Karl Jarek

Monday, 24 May 2004 13:20

Fending off fraud

Ask yourself: Where would your business be if your revenue dropped 6 percent during the course of the year? What if your equity decreased by $127,500 during the year?

According to a recent study, Report to the Nation on Occupational Fraud and Abuse, by the Association of Certified Fraud Examiners, businesses are incurring such financial disasters not as a result of outside operations but internally through employee fraud.

It reports that businesses with fewer than 100 employees are the most vulnerable, as their median loss-per-fraud scheme is actually higher than that of larger organizations. The report says that approximately 86 percent of the 663 cases examined had either insufficient controls or allowed employees and management to override such controls.
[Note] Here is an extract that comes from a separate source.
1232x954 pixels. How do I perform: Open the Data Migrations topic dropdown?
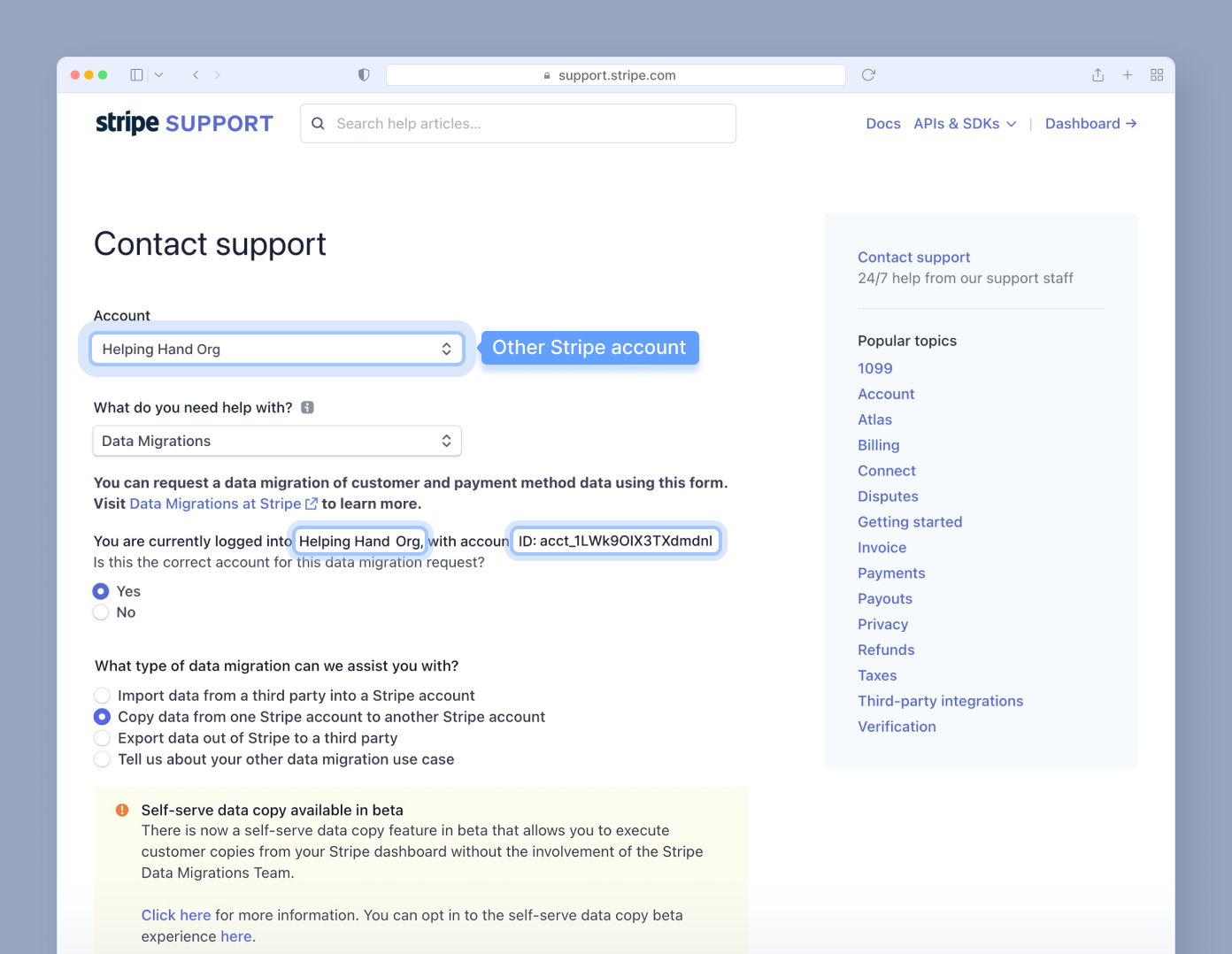click(276, 440)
According to the U.S. Department of Commerce, three out of five businesses fail during the first five years of operation; one-third of those failures relate to some kind of fraudulent activity.

This statistic is a cause of concern for business owners. When applied to the U.S. gross domestic product, fraud translates to losses of approximately $600 billion.
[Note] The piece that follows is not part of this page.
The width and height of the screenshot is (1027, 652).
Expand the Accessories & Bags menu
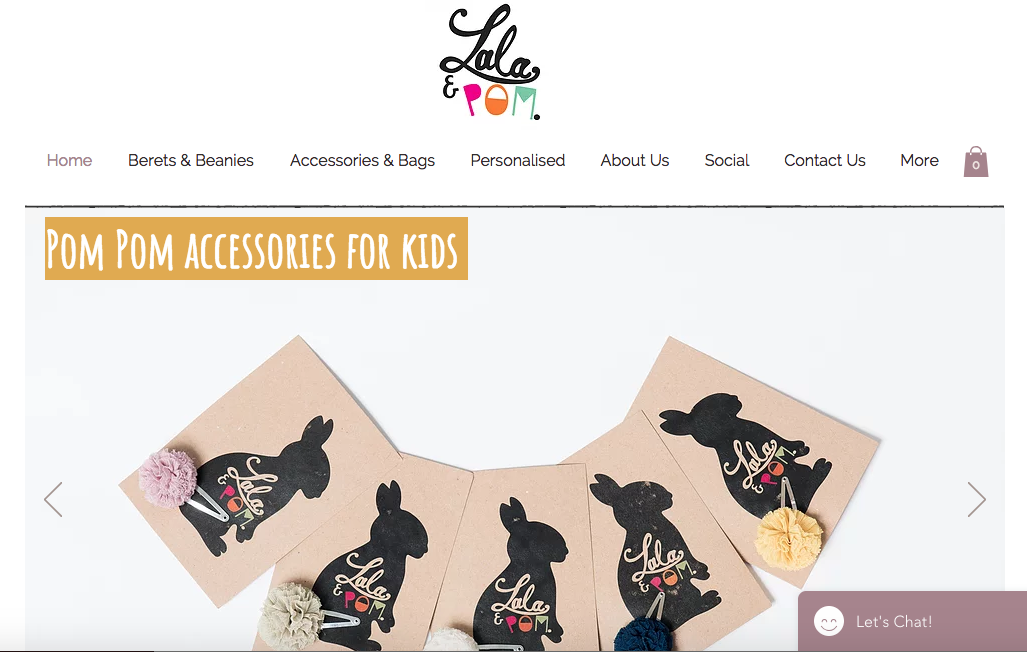(x=362, y=161)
Financial statement frauds account for $4.25 million per scheme on average, according to the ACFE. Luckily, this is the least common type of fraud. Asset misappropriation, which includes skimming cash and inventory, accounts for 80 percent of occupational fraud losses, with an average loss of $60,000 when committed by employees and $250,000 when committed by managers.

Measures can be taken to reduce the risks associated with occupational fraud, such as developing and following a code of ethical conduct, implementing a fraud hotline, allowing a certified public accountant to review your internal control system for risks and establishing a zero-tolerance fraud policy.

Some of the most common warning signs of fraud include customer complaints about billing or collection efforts; refusal of an employee to take vacation; employees who are territorial about their work and/or refuse help; staff taking work home; books and financial papers being inaccurate, messy or in a confused state (i.e. the bank and books never match); missing records; incorrect or incomplete information or inability to provide information in a timely manner; vendor complaints about nonpayment; and unexplained, recurring adjustments.

Most internal control experts say the most important way to deter unethical activities such as fraud is to set an ethical tone at the top of the organization. By sending a clear message to all employees throughout the organization that unethical behavior is not permitted, employees are less likely to rationalize their unethical behavior.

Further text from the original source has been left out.